Die Cutting allows shapes of all kinds to be cut out of paper. While bindery cutters provide straight edges, die cutting allows for circles, curves and any combination of contours. Sometimes the finished piece is die cut out of the sheet; other times words or images are cut out of the finished piece in order to allow the paper or colors from the sheet below to show.
A true watermark is a translucent image added to the fibers of paper during the manufacturing process. When watermarked paper is used to print letterheads or special documents, it conveys a subtle sense of prestige. It also provides a level of authenticity as a watermark means the document is an original. Although watermarks quite often reflect the name of the paper, watermarks can be custom made to reflect almost any image, logo, or type. An image which looks like a watermark can be added during the printing process but it is difficult to achieve and maintain in the desired density throughout the entire run on press.
Last week we talked about coatings in our blog, Coatings for Printing. In addition to protecting the printed piece from scuffing, dirt, and moisture, some coatings are used to accentuate areas of print or to create a special visual effect. Varnish comes in gloss, satin and dull finishes. A gloss spot varnish is sometimes used to make something stand out from a dull or matte background. If the background is glossy, a dull varnish can be used in certain locations to provide contrast against the gloss.

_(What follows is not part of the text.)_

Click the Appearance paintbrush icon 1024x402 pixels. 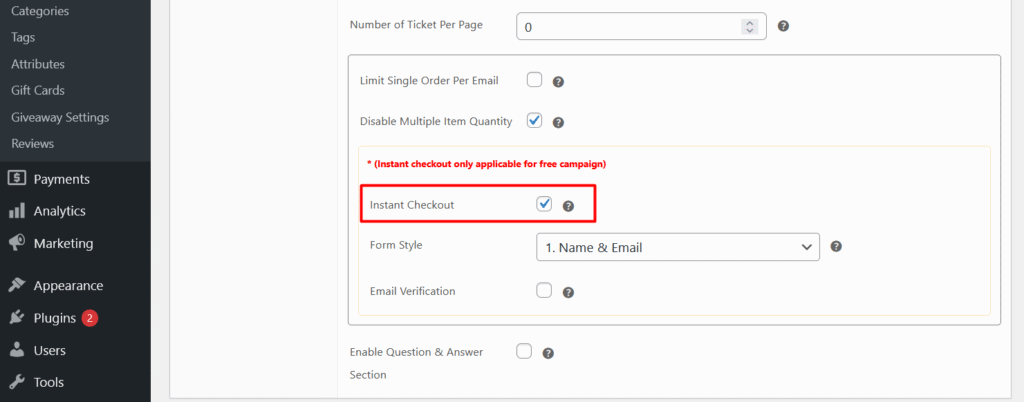(16, 285)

Bright blues, gold, silver, burnished copper, bright reds, and other colors are available in metallic inks. Metallic inks are created with fine reflective metallic particles in them to create a shine and reflectivity you don’t see in most inks.
Next time you want a printed piece that is different than others, consider adding one or more of these options. While there is an extra cost to utilizing these special touches to print, quite often the extra dollars are worth it. Not only will your piece be noticed, but the extra attention to detail will be remembered and appreciated.